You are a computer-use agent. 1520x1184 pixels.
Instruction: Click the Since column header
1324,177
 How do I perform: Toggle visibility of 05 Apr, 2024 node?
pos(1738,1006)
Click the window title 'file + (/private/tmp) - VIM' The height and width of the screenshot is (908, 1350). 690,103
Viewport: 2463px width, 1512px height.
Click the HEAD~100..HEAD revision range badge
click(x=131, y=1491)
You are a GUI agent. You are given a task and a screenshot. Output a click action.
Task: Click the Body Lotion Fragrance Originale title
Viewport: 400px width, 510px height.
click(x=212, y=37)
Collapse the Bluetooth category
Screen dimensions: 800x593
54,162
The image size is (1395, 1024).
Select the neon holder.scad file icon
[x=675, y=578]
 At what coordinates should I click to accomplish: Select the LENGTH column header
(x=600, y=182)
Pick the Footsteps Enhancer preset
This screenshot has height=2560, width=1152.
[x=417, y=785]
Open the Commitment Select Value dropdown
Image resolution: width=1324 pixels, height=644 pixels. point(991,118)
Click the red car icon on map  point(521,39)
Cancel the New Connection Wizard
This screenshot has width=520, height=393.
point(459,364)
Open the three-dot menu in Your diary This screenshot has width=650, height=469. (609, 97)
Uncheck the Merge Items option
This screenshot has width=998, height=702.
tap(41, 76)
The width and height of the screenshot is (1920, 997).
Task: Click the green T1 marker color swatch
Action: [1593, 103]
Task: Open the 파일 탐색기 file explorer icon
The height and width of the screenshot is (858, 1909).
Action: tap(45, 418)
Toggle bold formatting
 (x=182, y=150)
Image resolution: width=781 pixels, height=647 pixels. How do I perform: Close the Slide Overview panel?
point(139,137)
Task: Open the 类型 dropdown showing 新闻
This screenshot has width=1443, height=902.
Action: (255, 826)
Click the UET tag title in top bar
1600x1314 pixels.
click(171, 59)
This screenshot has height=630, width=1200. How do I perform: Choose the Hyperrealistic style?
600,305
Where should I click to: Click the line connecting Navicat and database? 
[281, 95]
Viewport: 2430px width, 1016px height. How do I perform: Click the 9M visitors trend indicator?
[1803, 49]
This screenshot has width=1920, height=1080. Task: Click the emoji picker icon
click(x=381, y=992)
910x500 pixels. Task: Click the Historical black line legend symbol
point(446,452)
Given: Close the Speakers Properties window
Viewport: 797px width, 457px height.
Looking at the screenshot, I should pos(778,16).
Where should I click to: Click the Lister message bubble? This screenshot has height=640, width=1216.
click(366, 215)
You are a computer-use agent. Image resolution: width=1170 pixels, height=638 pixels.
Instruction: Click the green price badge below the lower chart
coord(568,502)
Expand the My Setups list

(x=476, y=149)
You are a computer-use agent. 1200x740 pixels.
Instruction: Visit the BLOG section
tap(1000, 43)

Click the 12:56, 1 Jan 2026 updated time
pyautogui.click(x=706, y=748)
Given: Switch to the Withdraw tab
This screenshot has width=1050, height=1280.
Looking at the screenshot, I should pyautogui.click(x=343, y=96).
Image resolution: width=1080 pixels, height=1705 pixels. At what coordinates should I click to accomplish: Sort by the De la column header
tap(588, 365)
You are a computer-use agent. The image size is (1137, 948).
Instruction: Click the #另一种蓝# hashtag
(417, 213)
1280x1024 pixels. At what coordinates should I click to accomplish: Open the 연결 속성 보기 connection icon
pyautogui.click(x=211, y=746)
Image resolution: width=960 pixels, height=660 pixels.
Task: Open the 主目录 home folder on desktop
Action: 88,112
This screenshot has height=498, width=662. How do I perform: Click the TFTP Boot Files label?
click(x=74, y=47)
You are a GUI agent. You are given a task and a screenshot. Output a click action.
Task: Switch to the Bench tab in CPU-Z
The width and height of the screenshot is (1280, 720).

What the task requires:
Reproduce the listing above line for line, exactly.

Task solution:
You are a computer-use agent. 1520x1184 pixels.
Instruction: Click the Since column header
1324,177
 How do I perform: Toggle visibility of 05 Apr, 2024 node?
pos(1738,1006)
Click the window title 'file + (/private/tmp) - VIM' The height and width of the screenshot is (908, 1350). 690,103
Viewport: 2463px width, 1512px height.
Click the HEAD~100..HEAD revision range badge
click(x=131, y=1491)
You are a GUI agent. You are given a task and a screenshot. Output a click action.
Task: Click the Body Lotion Fragrance Originale title
Viewport: 400px width, 510px height.
click(x=212, y=37)
Collapse the Bluetooth category
Screen dimensions: 800x593
54,162
The image size is (1395, 1024).
Select the neon holder.scad file icon
[x=675, y=578]
 At what coordinates should I click to accomplish: Select the LENGTH column header
(x=600, y=182)
Pick the Footsteps Enhancer preset
This screenshot has height=2560, width=1152.
[x=417, y=785]
Open the Commitment Select Value dropdown
Image resolution: width=1324 pixels, height=644 pixels. point(991,118)
Click the red car icon on map  point(521,39)
Cancel the New Connection Wizard
This screenshot has width=520, height=393.
point(459,364)
Open the three-dot menu in Your diary This screenshot has width=650, height=469. (609, 97)
Uncheck the Merge Items option
This screenshot has width=998, height=702.
tap(41, 76)
The width and height of the screenshot is (1920, 997).
Task: Click the green T1 marker color swatch
Action: [1593, 103]
Task: Open the 파일 탐색기 file explorer icon
The height and width of the screenshot is (858, 1909).
Action: tap(45, 418)
Toggle bold formatting
 (x=182, y=150)
Image resolution: width=781 pixels, height=647 pixels. How do I perform: Close the Slide Overview panel?
point(139,137)
Task: Open the 类型 dropdown showing 新闻
This screenshot has width=1443, height=902.
Action: (255, 826)
Click the UET tag title in top bar
1600x1314 pixels.
click(171, 59)
This screenshot has height=630, width=1200. How do I perform: Choose the Hyperrealistic style?
600,305
Where should I click to: Click the line connecting Navicat and database? 
[281, 95]
Viewport: 2430px width, 1016px height. How do I perform: Click the 9M visitors trend indicator?
[1803, 49]
This screenshot has width=1920, height=1080. Task: Click the emoji picker icon
click(x=381, y=992)
910x500 pixels. Task: Click the Historical black line legend symbol
point(446,452)
Given: Close the Speakers Properties window
Viewport: 797px width, 457px height.
Looking at the screenshot, I should pos(778,16).
Where should I click to: Click the Lister message bubble? This screenshot has height=640, width=1216.
click(366, 215)
You are a computer-use agent. Image resolution: width=1170 pixels, height=638 pixels.
Instruction: Click the green price badge below the lower chart
coord(568,502)
Expand the My Setups list

(x=476, y=149)
You are a computer-use agent. 1200x740 pixels.
Instruction: Visit the BLOG section
tap(1000, 43)

Click the 12:56, 1 Jan 2026 updated time
pyautogui.click(x=706, y=748)
Given: Switch to the Withdraw tab
This screenshot has width=1050, height=1280.
Looking at the screenshot, I should pyautogui.click(x=343, y=96).
Image resolution: width=1080 pixels, height=1705 pixels. At what coordinates should I click to accomplish: Sort by the De la column header
tap(588, 365)
You are a computer-use agent. The image size is (1137, 948).
Instruction: Click the #另一种蓝# hashtag
(417, 213)
1280x1024 pixels. At what coordinates should I click to accomplish: Open the 연결 속성 보기 connection icon
pyautogui.click(x=211, y=746)
Image resolution: width=960 pixels, height=660 pixels.
Task: Open the 主目录 home folder on desktop
Action: 88,112
This screenshot has height=498, width=662. How do I perform: Click the TFTP Boot Files label?
click(x=74, y=47)
You are a GUI agent. You are given a task and a screenshot. Output a click action.
Task: Switch to the Bench tab in CPU-Z
The width and height of the screenshot is (1280, 720).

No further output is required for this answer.